Protests continue after latest police shooting in US
Mayor says surveillance camera shows victim pointing gun at officer
Protests flared into early on Thursday in the St. Louis suburb where a white policeman fatally shot a black man who brandished a gun at a gas station on Tuesday night.
A group of protesters marched onto Interstate 170 in the city of Berkeley, Missouri, around 7 pm on Wednesday, blocking traffic for about 45 minutes. The demonstration followed a vigil at the Mobil On The Run gas station where the shooting occurred.
The site was just a few miles from the Ferguson street where a white police officer shot dead 18-year-old Michael Brown in August, fueling weeks of protests across the country.
Demonstrations that drew as many as 150 people were largely peaceful throughout the night, but at one point, officers disrupted an attempt by several people to break into a beauty supply shop.
At least two people were taken into police custody. Authorities were unable to provide further details.
Unlike the shooting of Brown, which was not captured on video, Berkeley Mayor Theodore Hoskins said surveillance footage appeared to show Antonio Martin pulling a gun on the unidentified 34-year-old officer who questioned him and another man about a theft at a convenience store.

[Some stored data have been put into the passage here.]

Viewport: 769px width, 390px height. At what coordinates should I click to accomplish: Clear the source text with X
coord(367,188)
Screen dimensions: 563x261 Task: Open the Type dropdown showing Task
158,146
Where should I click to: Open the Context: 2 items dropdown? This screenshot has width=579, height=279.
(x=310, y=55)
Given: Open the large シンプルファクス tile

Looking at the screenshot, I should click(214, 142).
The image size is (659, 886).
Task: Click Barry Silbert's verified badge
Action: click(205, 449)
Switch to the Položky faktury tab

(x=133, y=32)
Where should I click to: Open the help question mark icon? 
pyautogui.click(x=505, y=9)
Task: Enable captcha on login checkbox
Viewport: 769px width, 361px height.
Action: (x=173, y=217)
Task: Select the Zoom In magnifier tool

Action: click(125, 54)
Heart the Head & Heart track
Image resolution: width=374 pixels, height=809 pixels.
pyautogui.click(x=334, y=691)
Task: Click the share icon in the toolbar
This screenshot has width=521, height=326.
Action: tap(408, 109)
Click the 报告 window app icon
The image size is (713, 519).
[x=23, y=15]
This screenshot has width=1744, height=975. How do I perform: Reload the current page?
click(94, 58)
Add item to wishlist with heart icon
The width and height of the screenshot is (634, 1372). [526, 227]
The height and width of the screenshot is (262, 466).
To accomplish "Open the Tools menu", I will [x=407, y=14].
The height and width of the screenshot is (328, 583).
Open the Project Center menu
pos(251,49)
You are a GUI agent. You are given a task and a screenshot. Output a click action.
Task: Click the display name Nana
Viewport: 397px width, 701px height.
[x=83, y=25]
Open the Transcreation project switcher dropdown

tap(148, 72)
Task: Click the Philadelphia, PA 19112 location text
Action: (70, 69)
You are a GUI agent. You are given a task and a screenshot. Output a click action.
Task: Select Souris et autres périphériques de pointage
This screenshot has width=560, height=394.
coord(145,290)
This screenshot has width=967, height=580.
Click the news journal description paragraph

Brown was unarmed.
"You couldn't even compare this with Ferguson or the Garner case in New York," Hoskins said, referring to the chokehold death of Eric Garner, another black man killed by a white police officer.
He also noted that unlike in Ferguson, where a mostly white police force serves a mostly black community, more than half of the officers in his city of 9,000 are black, including top command staff.
Shortly after the shooting on Tuesday night, a crowd of up to 300 people gathered at the scene, where bricks and three fireworks were thrown, two of them at the roughly 50 officers at the scene, St. Louis County Police Chief Jon Belmar said.
Two officers were injured and four people were arrested for assault, Belmar said.
The shooting occurred three days after a man summarily shot dead two officers in their patrol car in New York City, targeting them only because of the uniform they were wearing.
Police release video
The Berkeley encounter unfolded after the officer, a six-year veteran of the town's police department who was responding to a report of a theft, got out of his car to talk to two men at the gasoline station.
One of them pointed a loaded 9 mm handgun at the officer, Belmar said. Police released an indistinct, distant surveillance video from the gas station, edited to end just before the shooting.
In the corner of the frame, one of the people at the station can be seen raising one or both arms in what might be a shooter's stance near the police car, although the footage is too dark and grainy to establish that the person is holding a gun.
Two other videos released later by St. Louis County Police were similarly ambiguous, recorded by security cameras that appear to have only restricted views of the scene.